__YOUR TASK__: Rewrite all of the entries below, putting "Display size" wherever "Screen dimensions" occurs and leaving everything else unchanged.

__Raw records__:

● ● ●

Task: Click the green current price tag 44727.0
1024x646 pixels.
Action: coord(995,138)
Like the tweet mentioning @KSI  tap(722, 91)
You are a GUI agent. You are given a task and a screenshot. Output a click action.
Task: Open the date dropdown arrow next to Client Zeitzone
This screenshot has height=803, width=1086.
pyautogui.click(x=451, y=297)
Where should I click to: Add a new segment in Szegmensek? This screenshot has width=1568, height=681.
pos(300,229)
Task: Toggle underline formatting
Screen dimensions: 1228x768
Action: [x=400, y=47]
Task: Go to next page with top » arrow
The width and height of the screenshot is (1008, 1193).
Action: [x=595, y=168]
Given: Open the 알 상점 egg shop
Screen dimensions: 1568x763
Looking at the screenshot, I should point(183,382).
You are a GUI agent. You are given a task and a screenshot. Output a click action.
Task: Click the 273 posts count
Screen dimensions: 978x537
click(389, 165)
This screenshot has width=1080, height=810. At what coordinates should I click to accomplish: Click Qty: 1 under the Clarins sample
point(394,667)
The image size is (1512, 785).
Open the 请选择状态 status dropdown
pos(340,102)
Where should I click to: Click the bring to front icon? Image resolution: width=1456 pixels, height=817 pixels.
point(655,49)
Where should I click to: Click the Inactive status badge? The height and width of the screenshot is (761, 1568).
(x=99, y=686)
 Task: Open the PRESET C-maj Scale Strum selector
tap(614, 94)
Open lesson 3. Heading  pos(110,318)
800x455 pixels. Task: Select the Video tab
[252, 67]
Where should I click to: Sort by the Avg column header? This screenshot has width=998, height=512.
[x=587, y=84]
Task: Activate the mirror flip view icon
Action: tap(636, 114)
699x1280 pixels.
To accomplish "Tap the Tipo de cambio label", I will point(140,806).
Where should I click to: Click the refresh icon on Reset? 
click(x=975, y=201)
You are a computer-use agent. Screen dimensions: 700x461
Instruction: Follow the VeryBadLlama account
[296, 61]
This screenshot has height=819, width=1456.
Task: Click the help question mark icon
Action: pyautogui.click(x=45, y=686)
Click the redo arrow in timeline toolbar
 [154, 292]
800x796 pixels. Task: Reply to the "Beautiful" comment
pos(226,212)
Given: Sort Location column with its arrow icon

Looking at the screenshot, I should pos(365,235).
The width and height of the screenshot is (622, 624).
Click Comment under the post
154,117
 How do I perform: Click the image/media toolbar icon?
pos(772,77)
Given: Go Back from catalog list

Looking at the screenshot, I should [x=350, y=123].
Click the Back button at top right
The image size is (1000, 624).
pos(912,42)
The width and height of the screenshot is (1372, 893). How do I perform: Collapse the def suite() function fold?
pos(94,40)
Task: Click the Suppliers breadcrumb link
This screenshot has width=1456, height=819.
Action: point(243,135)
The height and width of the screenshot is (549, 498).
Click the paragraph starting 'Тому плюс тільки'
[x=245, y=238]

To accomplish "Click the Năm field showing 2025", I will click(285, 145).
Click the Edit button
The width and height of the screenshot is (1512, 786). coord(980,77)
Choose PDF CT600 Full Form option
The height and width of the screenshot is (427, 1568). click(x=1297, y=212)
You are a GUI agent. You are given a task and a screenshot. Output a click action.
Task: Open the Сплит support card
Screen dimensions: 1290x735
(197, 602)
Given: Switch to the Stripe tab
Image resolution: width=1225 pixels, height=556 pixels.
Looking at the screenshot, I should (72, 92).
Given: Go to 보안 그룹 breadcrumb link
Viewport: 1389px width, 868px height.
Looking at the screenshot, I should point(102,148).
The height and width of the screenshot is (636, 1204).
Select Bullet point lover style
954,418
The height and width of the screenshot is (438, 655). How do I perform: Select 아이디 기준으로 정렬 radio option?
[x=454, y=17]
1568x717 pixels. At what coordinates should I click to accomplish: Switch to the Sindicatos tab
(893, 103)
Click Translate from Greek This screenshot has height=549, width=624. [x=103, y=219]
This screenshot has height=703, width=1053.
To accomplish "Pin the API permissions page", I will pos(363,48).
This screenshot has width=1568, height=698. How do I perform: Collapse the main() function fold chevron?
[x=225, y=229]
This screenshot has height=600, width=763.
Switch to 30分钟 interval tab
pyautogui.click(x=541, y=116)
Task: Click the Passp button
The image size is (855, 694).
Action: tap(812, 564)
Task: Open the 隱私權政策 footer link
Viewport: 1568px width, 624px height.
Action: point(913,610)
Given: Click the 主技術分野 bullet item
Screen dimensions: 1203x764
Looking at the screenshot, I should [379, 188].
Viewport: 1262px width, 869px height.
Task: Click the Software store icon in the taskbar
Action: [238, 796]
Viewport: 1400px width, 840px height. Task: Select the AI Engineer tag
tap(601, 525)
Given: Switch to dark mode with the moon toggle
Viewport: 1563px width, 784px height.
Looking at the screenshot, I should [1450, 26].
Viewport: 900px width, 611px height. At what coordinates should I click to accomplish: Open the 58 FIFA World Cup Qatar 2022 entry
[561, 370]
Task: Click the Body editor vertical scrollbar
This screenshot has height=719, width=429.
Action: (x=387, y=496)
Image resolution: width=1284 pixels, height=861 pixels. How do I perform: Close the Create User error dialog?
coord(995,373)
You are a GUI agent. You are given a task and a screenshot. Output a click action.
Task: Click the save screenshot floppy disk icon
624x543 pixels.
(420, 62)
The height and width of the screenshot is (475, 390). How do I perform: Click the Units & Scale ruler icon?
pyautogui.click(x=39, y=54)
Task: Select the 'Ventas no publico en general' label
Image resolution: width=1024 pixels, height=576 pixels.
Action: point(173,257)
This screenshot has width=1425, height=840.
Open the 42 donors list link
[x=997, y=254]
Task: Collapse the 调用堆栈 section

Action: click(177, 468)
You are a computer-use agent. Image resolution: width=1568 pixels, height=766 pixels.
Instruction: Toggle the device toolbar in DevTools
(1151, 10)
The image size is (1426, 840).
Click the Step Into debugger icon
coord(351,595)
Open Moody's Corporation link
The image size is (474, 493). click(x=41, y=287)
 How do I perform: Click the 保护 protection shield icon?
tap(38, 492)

● ● ●

__SOLUTION__:
Task: Click the green current price tag 44727.0
1024x646 pixels.
Action: coord(995,138)
Like the tweet mentioning @KSI  tap(722, 91)
You are a GUI agent. You are given a task and a screenshot. Output a click action.
Task: Open the date dropdown arrow next to Client Zeitzone
This screenshot has height=803, width=1086.
pyautogui.click(x=451, y=297)
Where should I click to: Add a new segment in Szegmensek? This screenshot has width=1568, height=681.
pos(300,229)
Task: Toggle underline formatting
Display size: 1228x768
Action: [x=400, y=47]
Task: Go to next page with top » arrow
The width and height of the screenshot is (1008, 1193).
Action: [x=595, y=168]
Given: Open the 알 상점 egg shop
Display size: 1568x763
Looking at the screenshot, I should point(183,382).
You are a GUI agent. You are given a task and a screenshot. Output a click action.
Task: Click the 273 posts count
Display size: 978x537
click(389, 165)
This screenshot has width=1080, height=810. At what coordinates should I click to accomplish: Click Qty: 1 under the Clarins sample
point(394,667)
The image size is (1512, 785).
Open the 请选择状态 status dropdown
pos(340,102)
Where should I click to: Click the bring to front icon? Image resolution: width=1456 pixels, height=817 pixels.
point(655,49)
Where should I click to: Click the Inactive status badge? The height and width of the screenshot is (761, 1568).
(x=99, y=686)
 Task: Open the PRESET C-maj Scale Strum selector
tap(614, 94)
Open lesson 3. Heading  pos(110,318)
800x455 pixels. Task: Select the Video tab
[252, 67]
Where should I click to: Sort by the Avg column header? This screenshot has width=998, height=512.
[x=587, y=84]
Task: Activate the mirror flip view icon
Action: tap(636, 114)
699x1280 pixels.
To accomplish "Tap the Tipo de cambio label", I will point(140,806).
Where should I click to: Click the refresh icon on Reset? 
click(x=975, y=201)
You are a computer-use agent. Display size: 700x461
Instruction: Follow the VeryBadLlama account
[296, 61]
This screenshot has height=819, width=1456.
Task: Click the help question mark icon
Action: pyautogui.click(x=45, y=686)
Click the redo arrow in timeline toolbar
 [154, 292]
800x796 pixels. Task: Reply to the "Beautiful" comment
pos(226,212)
Given: Sort Location column with its arrow icon

Looking at the screenshot, I should pos(365,235).
The width and height of the screenshot is (622, 624).
Click Comment under the post
154,117
 How do I perform: Click the image/media toolbar icon?
pos(772,77)
Given: Go Back from catalog list

Looking at the screenshot, I should [x=350, y=123].
Click the Back button at top right
The image size is (1000, 624).
pos(912,42)
The width and height of the screenshot is (1372, 893). How do I perform: Collapse the def suite() function fold?
pos(94,40)
Task: Click the Suppliers breadcrumb link
This screenshot has width=1456, height=819.
Action: point(243,135)
The height and width of the screenshot is (549, 498).
Click the paragraph starting 'Тому плюс тільки'
[x=245, y=238]

To accomplish "Click the Năm field showing 2025", I will click(285, 145).
Click the Edit button
The width and height of the screenshot is (1512, 786). coord(980,77)
Choose PDF CT600 Full Form option
The height and width of the screenshot is (427, 1568). click(x=1297, y=212)
You are a GUI agent. You are given a task and a screenshot. Output a click action.
Task: Open the Сплит support card
Display size: 1290x735
(197, 602)
Given: Switch to the Stripe tab
Image resolution: width=1225 pixels, height=556 pixels.
Looking at the screenshot, I should (72, 92).
Given: Go to 보안 그룹 breadcrumb link
Viewport: 1389px width, 868px height.
Looking at the screenshot, I should point(102,148).
The height and width of the screenshot is (636, 1204).
Select Bullet point lover style
954,418
The height and width of the screenshot is (438, 655). How do I perform: Select 아이디 기준으로 정렬 radio option?
[x=454, y=17]
1568x717 pixels. At what coordinates should I click to accomplish: Switch to the Sindicatos tab
(893, 103)
Click Translate from Greek This screenshot has height=549, width=624. [x=103, y=219]
This screenshot has height=703, width=1053.
To accomplish "Pin the API permissions page", I will pos(363,48).
This screenshot has width=1568, height=698. How do I perform: Collapse the main() function fold chevron?
[x=225, y=229]
This screenshot has height=600, width=763.
Switch to 30分钟 interval tab
pyautogui.click(x=541, y=116)
Task: Click the Passp button
The image size is (855, 694).
Action: tap(812, 564)
Task: Open the 隱私權政策 footer link
Viewport: 1568px width, 624px height.
Action: point(913,610)
Given: Click the 主技術分野 bullet item
Display size: 1203x764
Looking at the screenshot, I should [379, 188].
Viewport: 1262px width, 869px height.
Task: Click the Software store icon in the taskbar
Action: [238, 796]
Viewport: 1400px width, 840px height. Task: Select the AI Engineer tag
tap(601, 525)
Given: Switch to dark mode with the moon toggle
Viewport: 1563px width, 784px height.
Looking at the screenshot, I should [1450, 26].
Viewport: 900px width, 611px height. At what coordinates should I click to accomplish: Open the 58 FIFA World Cup Qatar 2022 entry
[561, 370]
Task: Click the Body editor vertical scrollbar
This screenshot has height=719, width=429.
Action: (x=387, y=496)
Image resolution: width=1284 pixels, height=861 pixels. How do I perform: Close the Create User error dialog?
coord(995,373)
You are a GUI agent. You are given a task and a screenshot. Output a click action.
Task: Click the save screenshot floppy disk icon
624x543 pixels.
(420, 62)
The height and width of the screenshot is (475, 390). How do I perform: Click the Units & Scale ruler icon?
pyautogui.click(x=39, y=54)
Task: Select the 'Ventas no publico en general' label
Image resolution: width=1024 pixels, height=576 pixels.
Action: point(173,257)
This screenshot has width=1425, height=840.
Open the 42 donors list link
[x=997, y=254]
Task: Collapse the 调用堆栈 section

Action: click(177, 468)
You are a computer-use agent. Image resolution: width=1568 pixels, height=766 pixels.
Instruction: Toggle the device toolbar in DevTools
(1151, 10)
The image size is (1426, 840).
Click the Step Into debugger icon
coord(351,595)
Open Moody's Corporation link
The image size is (474, 493). click(x=41, y=287)
 How do I perform: Click the 保护 protection shield icon?
tap(38, 492)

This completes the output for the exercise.